### TEXT:
It said cracking down on the industry was a top priority.
‘Struggle buying food’
Aberystwyth University student Ryan Archer’s love of gaming spiralled into gambling when he was 15 and he became involved in skin betting.
Four years later he has lost more than £2,000.
“I’d get my student loan, some people spend it on expensive clothes, I spend it on gambling virtual items,” he said.
“There have been points where I could struggle to buy food, because this takes priority.”
Ryan wanted to build an inventory of skins, but when he could not afford the price tag attached to some of them he began gambling on unlicensed websites to try to raise money.
He said: “It’s hard to ask your parents for £1,000 to buy a knife on CSGO (the multiplayer first-person shooter game Counter Strike: Global Offensive), it’s a lot easier to ask for a tenner and then try and turn that into £1,000.”
In CSGO, players can exchange real money for the chance to obtain a modified weapon known as a skin and a number of gambling websites have been built around the game.
“You wouldn’t see an 11-year-old go into a betting shop, but you can with this, there’s nothing to stop you,” Ryan said.
What is skin betting?
Skins are collectable, virtual items in video games that change the appearance of a weapons – for example, turning a pistol into a golden gun.
Sometimes skins can be earned within a game, but they can also be bought with real money.

### DATA SEGMENT:
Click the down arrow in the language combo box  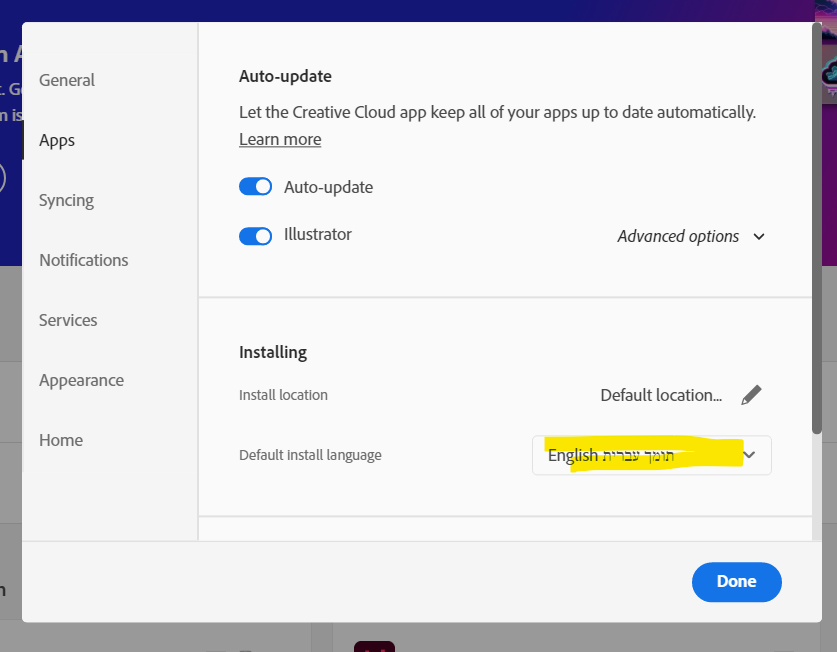(751, 455)
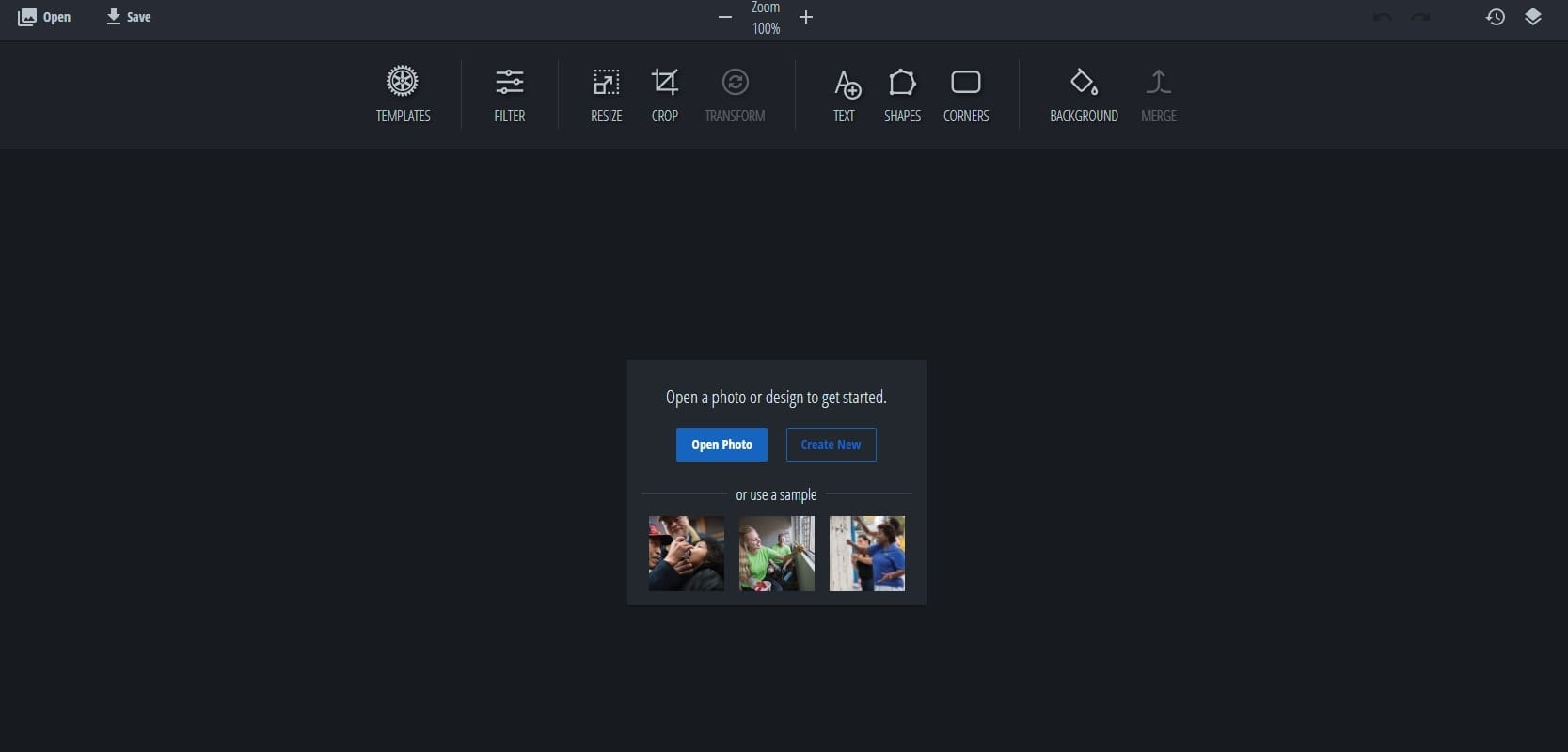The height and width of the screenshot is (752, 1568).
Task: Pick the sample photo with green shirt
Action: click(x=777, y=554)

### PROBLEMS TO SOLVE:
A - Answer these from the skin betting text:
(i) How old was Ryan Archer when his love of gaming turned into gambling?
(ii) How much money has he lost in the four years since?
(iii) What example does the text give of how a skin changes a weapon's appearance?
B - Please carry on the skin betting text from the point where it stops.
The material plays no part in what is asked here.

### WRITTEN RESPONSES:
A -
(i) 15
(ii) More than £2,000
(iii) Turning a pistol into a golden gun

B -
Some games also let players trade and sell skins, with rarer examples attracting high prices.
A number of websites let players gamble with their skins for the chance to win more valuable ones.
Since skins won on such a website could theoretically be sold and turned back into real-world money, critics say betting with skins is unlicensed gambling.
Sarah Harrison, chief executive of the Gambling Commission, said: “Because of these unlicensed skin betting sites, the safeguards that exist are not being applied and we’re seeing examples of really young people, 11 and 12-year-olds, who are getting involved in skin betting, not realising that it’s gambling.
“At one level they are running up bills perhaps on their parents’ Paypal account or credit card, but the wider effect is the introduction and normalisation of this kind of gambling among children and young people.”
Earlier this year, the Gambling Commission for the first time prosecuted people for running an unlicensed gambling website connected to a video game.